PROBLEM TO WORK ON:
In the commentary below, who are named as the watchmen who guard the city?

1, 2, 3, and 4. IN MY BED AT NIGHT I SOUGHT HIM WHOM MY SOUL LOVES: I SOUGHT HIM, AND FOUND HIM NOT. I WILL RISE AND GO ABOUT THE CITY: THROUGH THE STREETS AND THE SQUARES I WILL SEEK HIM WHOM MY SOUL LOVES: I SOUGHT HIM, AND FOUND HIM NOT. THE WATCHMEN WHO GUARD THE CITY FOUND ME: HAVE YOU SEEN HIM WHOM MY SOUL LOVES? WHEN I HAD A LITTLE PASSED BEYOND THEM, I FOUND HIM WHOM MY SOUL LOVES: I HELD HIM: AND I WILL NOT LET HIM GO, UNTIL I BRING HIM INTO THE HOUSE OF MY MOTHER, AND INTO THE CHAMBER OF HER WHO BORE ME. — The sense is, as if saying: I the Church, sweetly resting in Zion and Judea, and there devoted to prayer, the Word of God, frequent communion, holiness, and every Christian virtue and perfection, as is clear from Acts 2:48 ff.; there I sought Christ, but did not find Him, because most of the Jews, clinging to the Mosaic law, rejected the faith of Christ. But Christ resides and is found in the Church, that is, in the multitude and universality of believers throughout the whole world.

For the bride notes that Christ through faith dwells in the hearts of the faithful, as St. Bernard observes: She said: I will rise and go about the city of Jerusalem and the rest of Judea subject to it, evangelizing through the streets and squares, I will seek Him whom my soul loves, namely Christ and the faith and worship of Christ. I sought Him, and did not find Him, because the Jews resisted Christ in the Gospel. The watchmen who guard the city found me, namely the pontiffs, chief priests, scribes, Herod Agrippa, and the other rulers of Judea. I questioned them: Have you seen Him whom my soul loves? Do you recognize the Messiah promised to your fathers? Do you believe in Jesus Christ crucified? But they fell silent, and by their silence testified that they did not know Christ.

SUPPLIED DATA:

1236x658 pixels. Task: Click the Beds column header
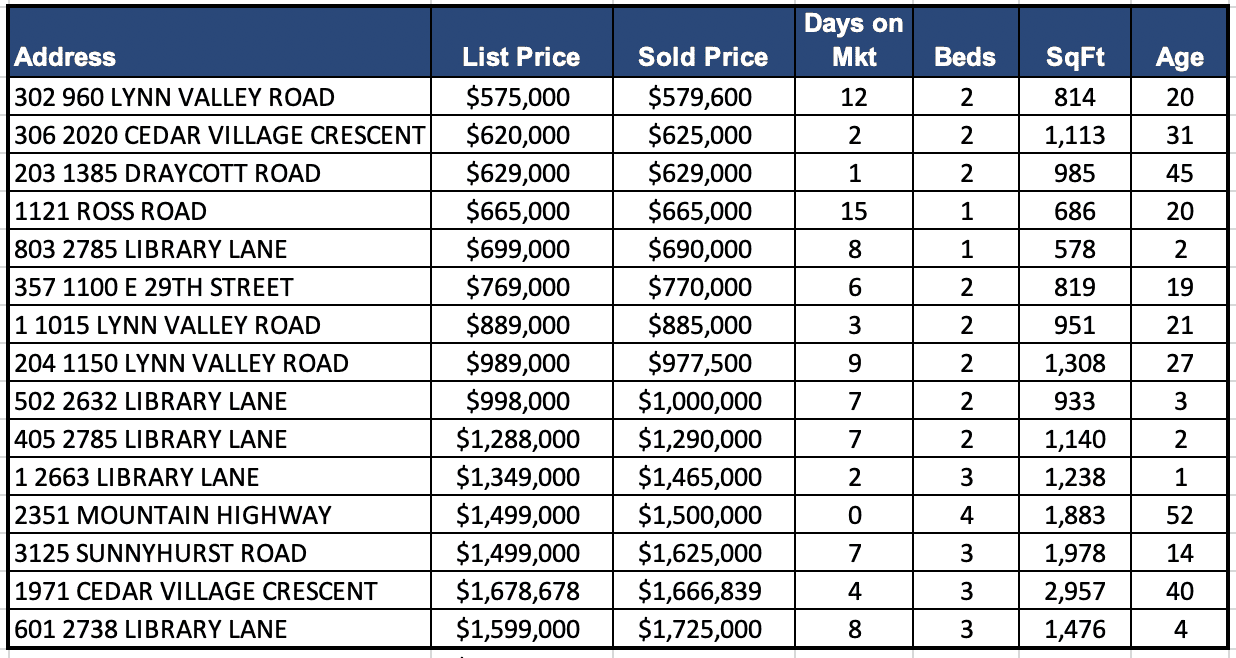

* * *

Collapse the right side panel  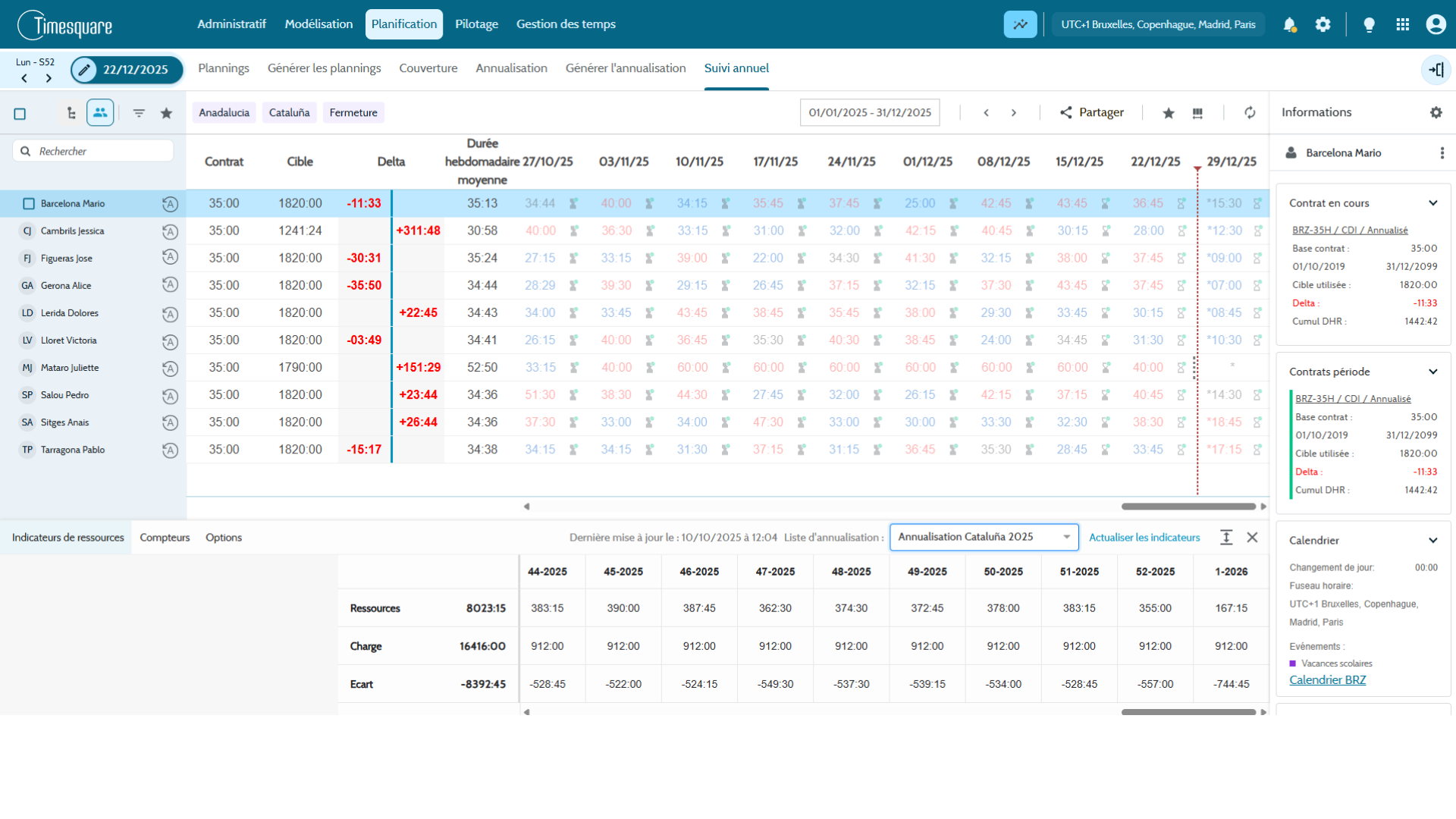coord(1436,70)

FULL RESPONSE:
The pontiffs, chief priests, scribes, Herod Agrippa, and the other rulers of Judea.